The Great Jamaican Earthquake of 1692

The terrible earthquake that struck Jamaica just before noon on the 7th June 1692 changed the geography of the island for ever and set its progress back by many years.  The timing of the earthquake was recorded by survivors but confirmed by the discovery of an early pocketwatch, made about 1686 by Frenchman Paul Blondel, during an underwater excavation.  The watch had stopped at 11:43 am.

Looking at this 1670 map and comparing it with one drawn nearly a century later, you can see that a huge area around Port Royal, notorious it is true for its pirates and brothels but nonetheless the centre for a lively trade with the outside world, simply ceased to exist.  Port Royal was described as the wickedest city on earth, but mostly after its destruction when people were looking for an explanation and seeing it as God delivering a just punishment on a sinful people.

 

Port Royal in 1670

Port Royal in 1755

About two thirds of the town of Port Royal disappeared in the quake, much of it because of liquefaction of the sandy soil on which the town was built.  Brick buildings and wooden warehouses collapsed and slid into the sea. According to Robert Renny in his An History of Jamaica of 1807, “All the wharves sunk at once, and in the space of two minutes, nine-tenths of the city were covered with water, which was raised to such a height, that it entered the uppermost rooms of the few houses which were left standing. The tops of the highest houses, were visible in the water, and surrounded by the masts of vessels, which had been sunk along with them”.

In the triple shocks of the quake the liquefied soil flowed in waves, fissures opened up and then closed again trapping victims as the sand solidified, some horrifically left with just their heads visible.  In the tsunami that followed most of the twenty or so ships in the harbour were sunk or carried right over the town, and many who had survived the initial quake were drowned.

The horror of the survivors at the huge number of corpses floating in the harbour was increased when they realised that many of these bodies had been washed out of the town’s graveyard.

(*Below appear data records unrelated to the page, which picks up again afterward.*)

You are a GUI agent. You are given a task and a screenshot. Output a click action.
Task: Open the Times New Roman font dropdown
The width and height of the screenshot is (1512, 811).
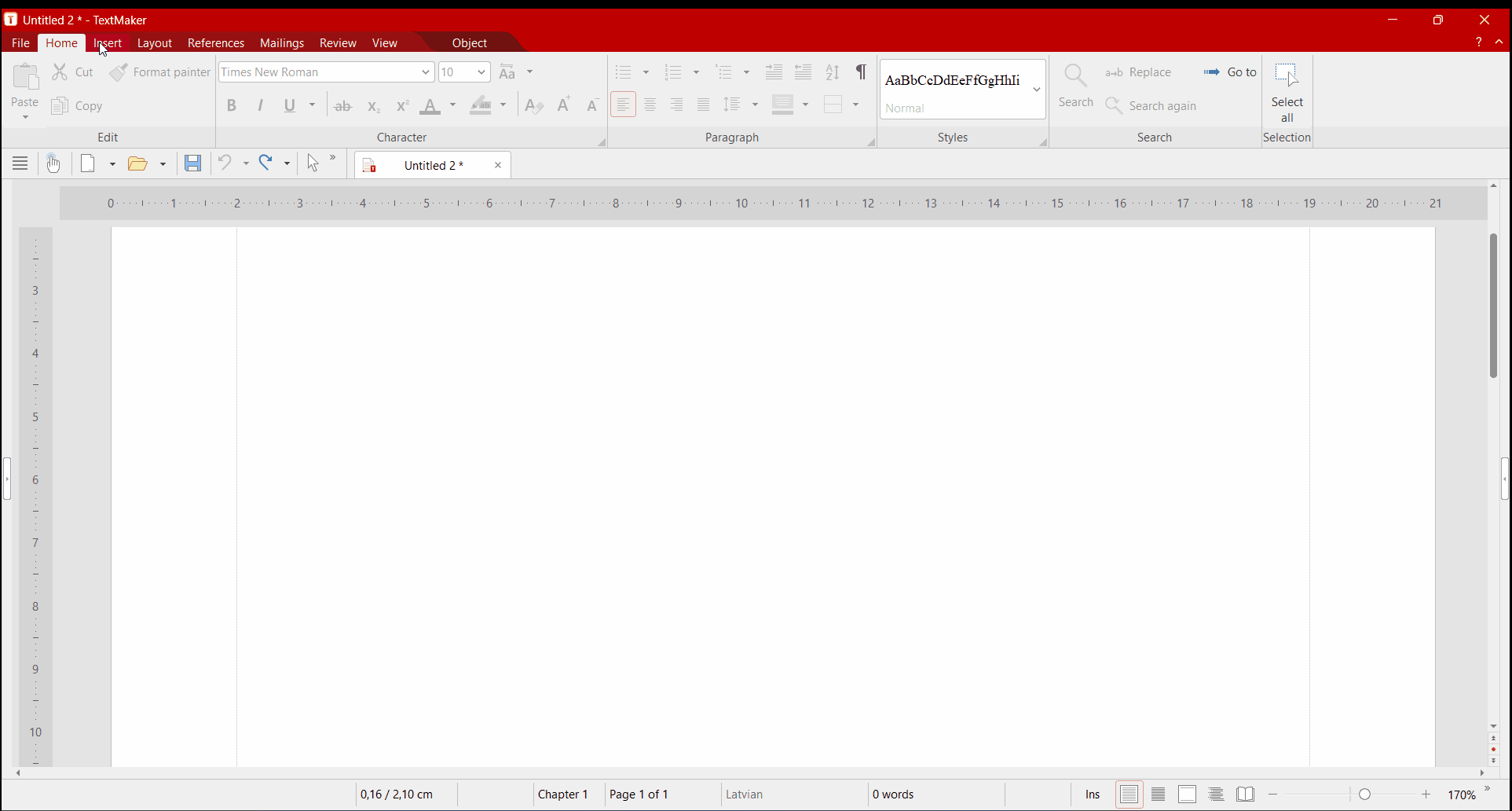[425, 72]
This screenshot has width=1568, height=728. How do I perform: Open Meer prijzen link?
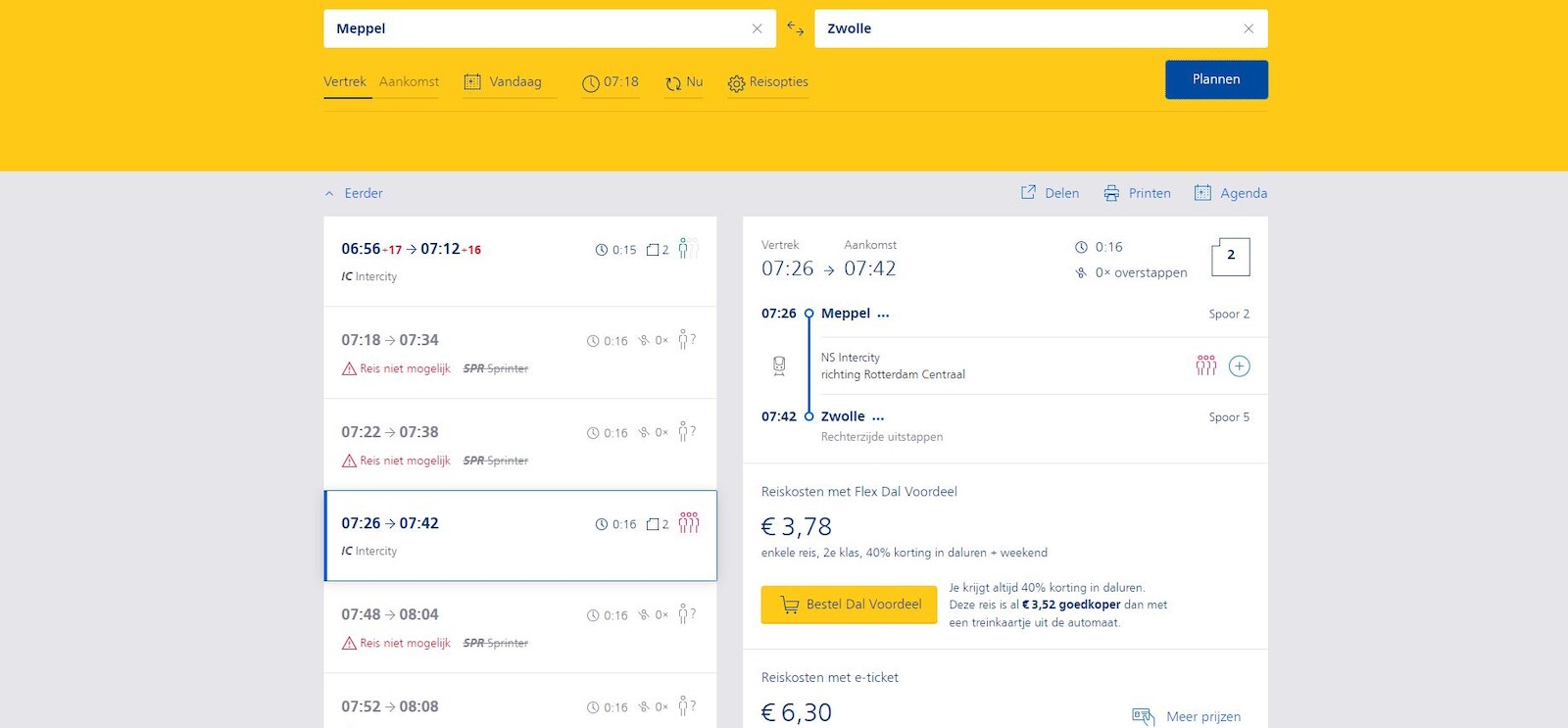pyautogui.click(x=1202, y=716)
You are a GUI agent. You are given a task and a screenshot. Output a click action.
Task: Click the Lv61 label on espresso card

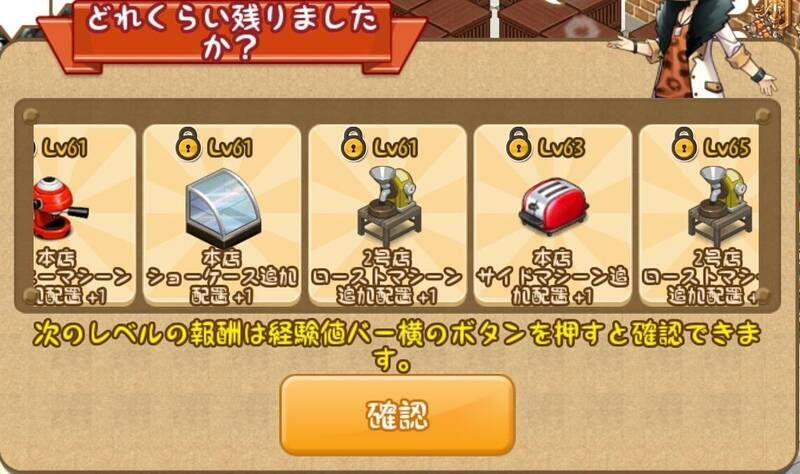tap(65, 148)
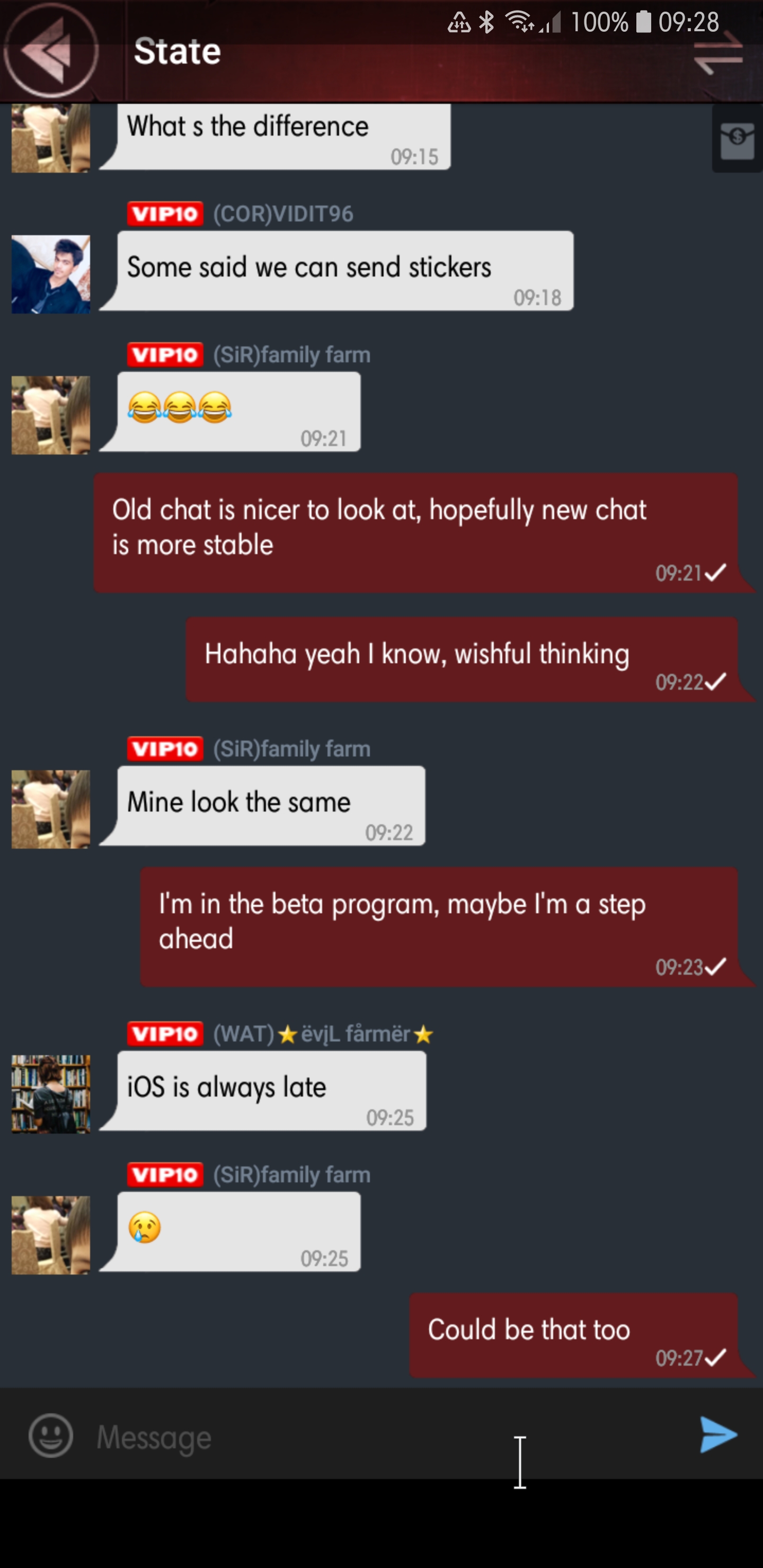Select (WAT) ëvjL fårmër username
The image size is (763, 1568).
click(x=323, y=1034)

Looting began almost at once with the looters even hacking fingers off the dead in order to obtain their rings, and goods were stolen from the wharves and warehouses.

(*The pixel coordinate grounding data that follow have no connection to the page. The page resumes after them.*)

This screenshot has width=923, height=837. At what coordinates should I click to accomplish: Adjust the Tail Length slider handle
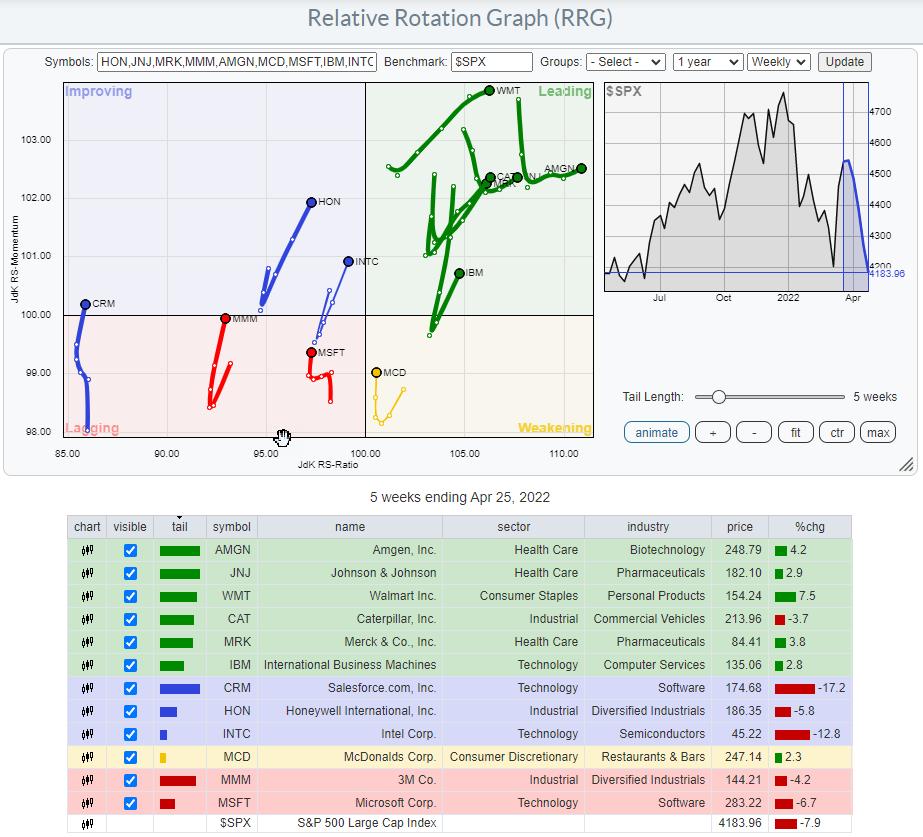point(718,397)
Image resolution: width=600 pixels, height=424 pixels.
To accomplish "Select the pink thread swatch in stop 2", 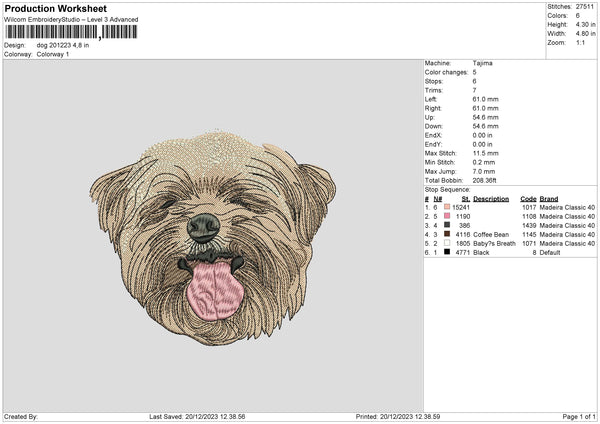I will click(447, 216).
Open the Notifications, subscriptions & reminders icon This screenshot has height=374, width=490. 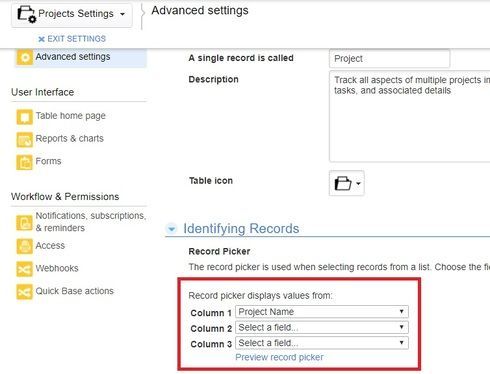tap(25, 223)
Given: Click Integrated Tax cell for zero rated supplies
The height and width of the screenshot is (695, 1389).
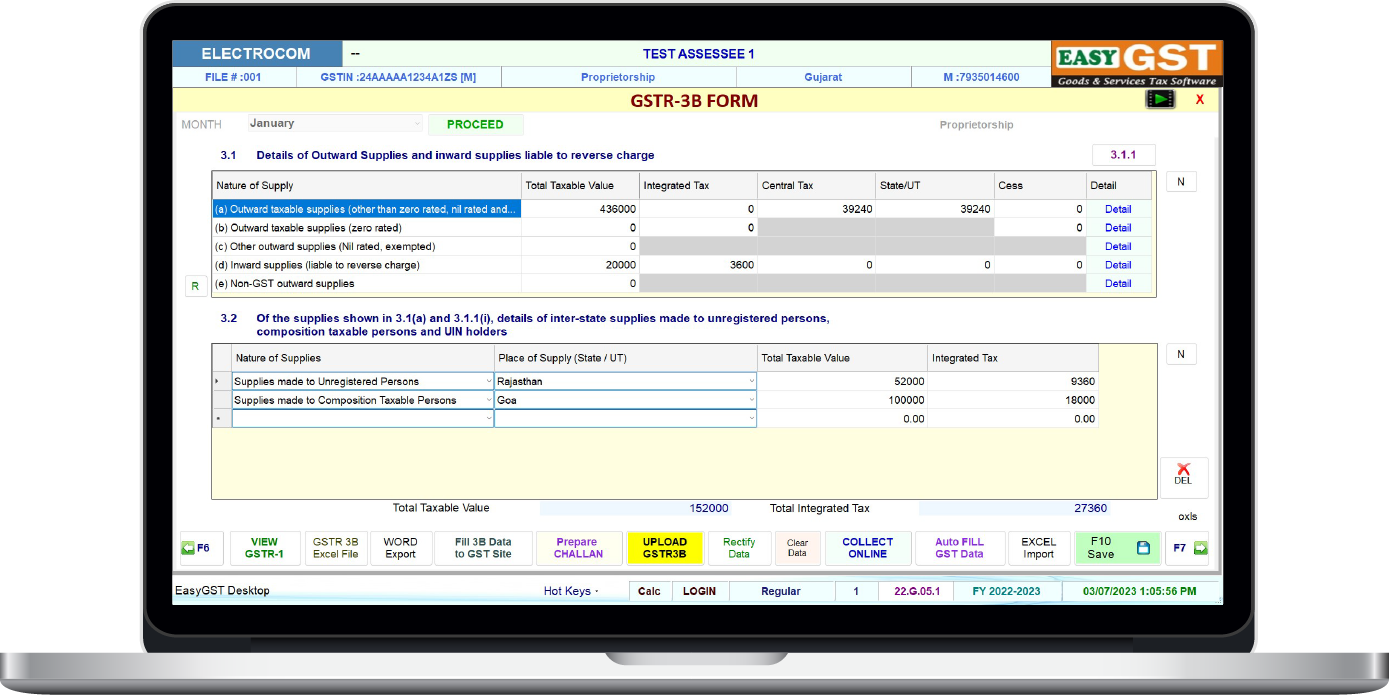Looking at the screenshot, I should (698, 228).
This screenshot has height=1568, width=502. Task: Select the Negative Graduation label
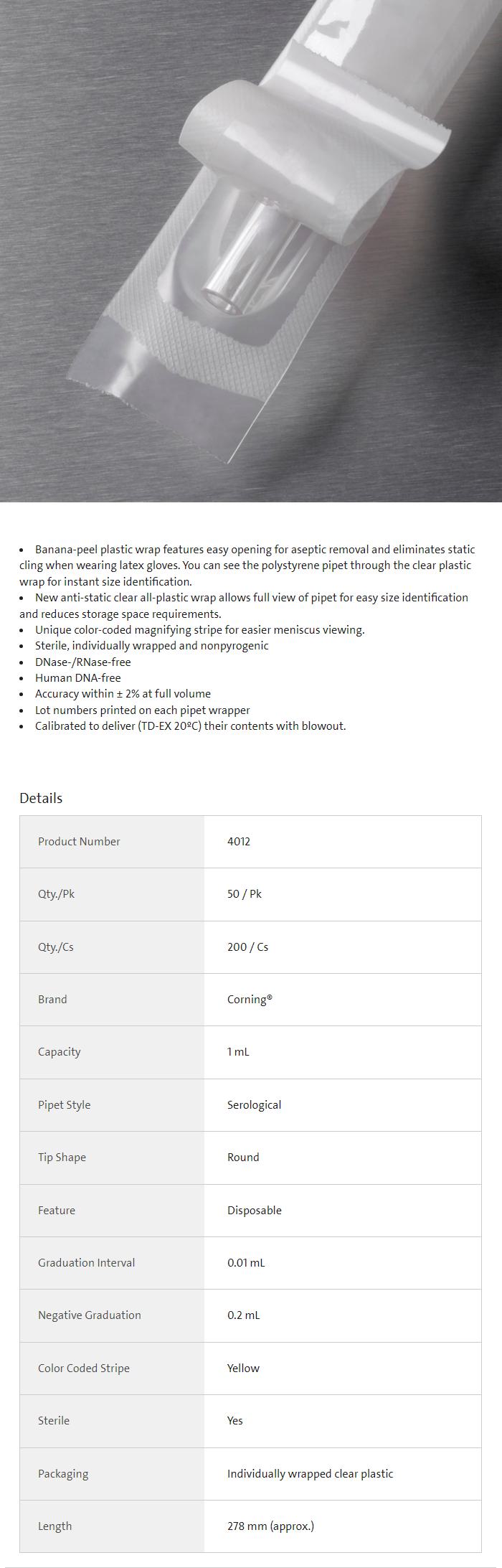click(90, 1315)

The earthquake, which modern estimates suggest was about 7.5 in magnitude, was not of course confined to Port Royal.  A huge landslip occurred at Judgement Hill.  At Liguanea, the site of modern Kingston, the sea was observed to retreat 300 yards before a six-foot high wave rushed inland.  Most of the buildings in Spanish Town were destroyed and serious damage occurred all across Jamaica.

Worse was yet to come, for the survivors then had to endure a series of epidemics particularly of Yellow Fever.  Perhaps 2000 of the 6500 inhabitants of Port Royal perished in the quake, many more died across Jamaica in the following few years. The island was over dependent on imported food and goods from England, and the disruption to its main harbour, loss of ships and warehousing brought about shortages of essential goods and reduced the ability to export.

The Jamaican Assembly removed from Port Royal to Spanish Town and rebuilding began almost at once, but it has been suggested that the progress of the colony was set back by 20 years as a result of the devastation.  Port Royal itself was so much reduced in area and further devastated by fire in 1704 that it never recovered.  Two years after the quake Dr Fulke Rose, one of the early colonists who had been in Jamaica since at least 1670,  returned to London with his family in order better to plead the cause of the island.  He died there in March 1694 and you can read a transcript of his Will here.

During the 1980s and 1990s underwater excavations took place at Port Royal which revealed much about life there before the quake struck. You can read about that project here.

Jamaica suffers up to 200 earthquakes every year, most of which are quite minor, but the Earthquake Unit of the University of the West Indies at Mona describes the quake of 1692 as ‘perhaps our largest and most damaging natural disaster’.